━━ DATA TO EXAMINE ━━

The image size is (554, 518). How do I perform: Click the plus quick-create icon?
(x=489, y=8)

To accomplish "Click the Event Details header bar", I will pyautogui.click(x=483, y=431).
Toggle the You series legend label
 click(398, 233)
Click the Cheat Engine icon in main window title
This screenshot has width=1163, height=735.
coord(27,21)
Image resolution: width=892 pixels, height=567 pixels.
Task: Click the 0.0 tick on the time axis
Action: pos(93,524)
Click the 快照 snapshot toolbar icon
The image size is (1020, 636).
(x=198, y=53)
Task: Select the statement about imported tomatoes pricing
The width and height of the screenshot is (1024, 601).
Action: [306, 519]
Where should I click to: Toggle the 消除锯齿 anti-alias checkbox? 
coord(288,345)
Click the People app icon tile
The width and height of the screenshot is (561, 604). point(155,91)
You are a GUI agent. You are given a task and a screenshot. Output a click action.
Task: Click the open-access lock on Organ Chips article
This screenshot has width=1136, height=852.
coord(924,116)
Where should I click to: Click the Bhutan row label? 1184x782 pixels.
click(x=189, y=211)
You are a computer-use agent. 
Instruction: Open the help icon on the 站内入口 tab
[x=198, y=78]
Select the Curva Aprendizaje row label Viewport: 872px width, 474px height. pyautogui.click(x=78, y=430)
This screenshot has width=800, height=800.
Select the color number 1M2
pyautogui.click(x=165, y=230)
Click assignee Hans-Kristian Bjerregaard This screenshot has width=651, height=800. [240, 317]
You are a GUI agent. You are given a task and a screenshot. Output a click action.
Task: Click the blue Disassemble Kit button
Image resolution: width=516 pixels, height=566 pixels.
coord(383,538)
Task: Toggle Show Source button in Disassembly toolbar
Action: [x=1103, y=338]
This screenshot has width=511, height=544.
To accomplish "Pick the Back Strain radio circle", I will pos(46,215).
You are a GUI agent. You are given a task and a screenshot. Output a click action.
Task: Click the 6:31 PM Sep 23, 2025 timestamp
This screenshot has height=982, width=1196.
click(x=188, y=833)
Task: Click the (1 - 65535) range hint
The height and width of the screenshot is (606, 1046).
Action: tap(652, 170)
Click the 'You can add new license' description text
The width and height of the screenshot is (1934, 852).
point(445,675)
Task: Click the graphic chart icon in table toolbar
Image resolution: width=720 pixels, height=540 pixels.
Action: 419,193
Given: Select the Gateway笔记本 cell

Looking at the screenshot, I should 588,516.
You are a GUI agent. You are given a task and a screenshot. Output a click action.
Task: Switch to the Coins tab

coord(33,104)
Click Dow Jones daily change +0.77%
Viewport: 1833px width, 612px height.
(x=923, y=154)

━━━

— PROBLEM STATEMENT —
Repeat back the data above, exact to the last character.

— TASK ANSWER —
The image size is (554, 518). How do I perform: Click the plus quick-create icon?
(x=489, y=8)

To accomplish "Click the Event Details header bar", I will pyautogui.click(x=483, y=431).
Toggle the You series legend label
 click(398, 233)
Click the Cheat Engine icon in main window title
This screenshot has width=1163, height=735.
coord(27,21)
Image resolution: width=892 pixels, height=567 pixels.
Task: Click the 0.0 tick on the time axis
Action: pos(93,524)
Click the 快照 snapshot toolbar icon
The image size is (1020, 636).
(x=198, y=53)
Task: Select the statement about imported tomatoes pricing
The width and height of the screenshot is (1024, 601).
Action: [306, 519]
Where should I click to: Toggle the 消除锯齿 anti-alias checkbox? 
coord(288,345)
Click the People app icon tile
The width and height of the screenshot is (561, 604). point(155,91)
You are a GUI agent. You are given a task and a screenshot. Output a click action.
Task: Click the open-access lock on Organ Chips article
This screenshot has width=1136, height=852.
coord(924,116)
Where should I click to: Click the Bhutan row label? 1184x782 pixels.
click(x=189, y=211)
You are a computer-use agent. 
Instruction: Open the help icon on the 站内入口 tab
[x=198, y=78]
Select the Curva Aprendizaje row label Viewport: 872px width, 474px height. pyautogui.click(x=78, y=430)
This screenshot has width=800, height=800.
Select the color number 1M2
pyautogui.click(x=165, y=230)
Click assignee Hans-Kristian Bjerregaard This screenshot has width=651, height=800. [240, 317]
You are a GUI agent. You are given a task and a screenshot. Output a click action.
Task: Click the blue Disassemble Kit button
Image resolution: width=516 pixels, height=566 pixels.
coord(383,538)
Task: Toggle Show Source button in Disassembly toolbar
Action: [x=1103, y=338]
This screenshot has width=511, height=544.
To accomplish "Pick the Back Strain radio circle", I will pos(46,215).
You are a GUI agent. You are given a task and a screenshot. Output a click action.
Task: Click the 6:31 PM Sep 23, 2025 timestamp
This screenshot has height=982, width=1196.
click(x=188, y=833)
Task: Click the (1 - 65535) range hint
The height and width of the screenshot is (606, 1046).
Action: tap(652, 170)
Click the 'You can add new license' description text
The width and height of the screenshot is (1934, 852).
point(445,675)
Task: Click the graphic chart icon in table toolbar
Image resolution: width=720 pixels, height=540 pixels.
Action: 419,193
Given: Select the Gateway笔记本 cell

Looking at the screenshot, I should 588,516.
You are a GUI agent. You are given a task and a screenshot. Output a click action.
Task: Switch to the Coins tab

coord(33,104)
Click Dow Jones daily change +0.77%
Viewport: 1833px width, 612px height.
(x=923, y=154)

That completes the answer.